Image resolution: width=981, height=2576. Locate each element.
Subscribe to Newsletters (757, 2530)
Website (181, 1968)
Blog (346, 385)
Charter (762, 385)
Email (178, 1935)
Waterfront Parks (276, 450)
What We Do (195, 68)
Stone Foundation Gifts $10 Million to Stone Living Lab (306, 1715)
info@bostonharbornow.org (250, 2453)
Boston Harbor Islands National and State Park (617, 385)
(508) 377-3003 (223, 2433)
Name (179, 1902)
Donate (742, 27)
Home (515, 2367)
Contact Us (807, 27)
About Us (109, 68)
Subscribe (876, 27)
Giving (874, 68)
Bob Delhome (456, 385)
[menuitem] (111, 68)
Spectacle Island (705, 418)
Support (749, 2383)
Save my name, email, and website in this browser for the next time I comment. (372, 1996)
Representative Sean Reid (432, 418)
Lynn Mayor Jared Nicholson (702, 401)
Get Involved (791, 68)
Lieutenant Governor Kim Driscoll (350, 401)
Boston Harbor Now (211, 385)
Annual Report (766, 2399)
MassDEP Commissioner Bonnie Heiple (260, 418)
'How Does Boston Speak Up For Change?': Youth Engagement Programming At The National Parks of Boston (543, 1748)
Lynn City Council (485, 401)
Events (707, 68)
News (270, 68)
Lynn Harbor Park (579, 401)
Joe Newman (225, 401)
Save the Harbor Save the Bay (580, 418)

+++

**PROBLEM TO SOLVE**
Print precisely the lines from the one with "Boston Harbor Now (211, 385)" through the end of the data above, adding nothing.

**ANSWER TO THE PROBLEM**
Boston Harbor Now (211, 385)
Annual Report (766, 2399)
MassDEP Commissioner Bonnie Heiple (260, 418)
'How Does Boston Speak Up For Change?': Youth Engagement Programming At The National Parks of Boston (543, 1748)
Lynn City Council (485, 401)
Events (707, 68)
News (270, 68)
Lynn Harbor Park (579, 401)
Joe Newman (225, 401)
Save the Harbor Save the Bay (580, 418)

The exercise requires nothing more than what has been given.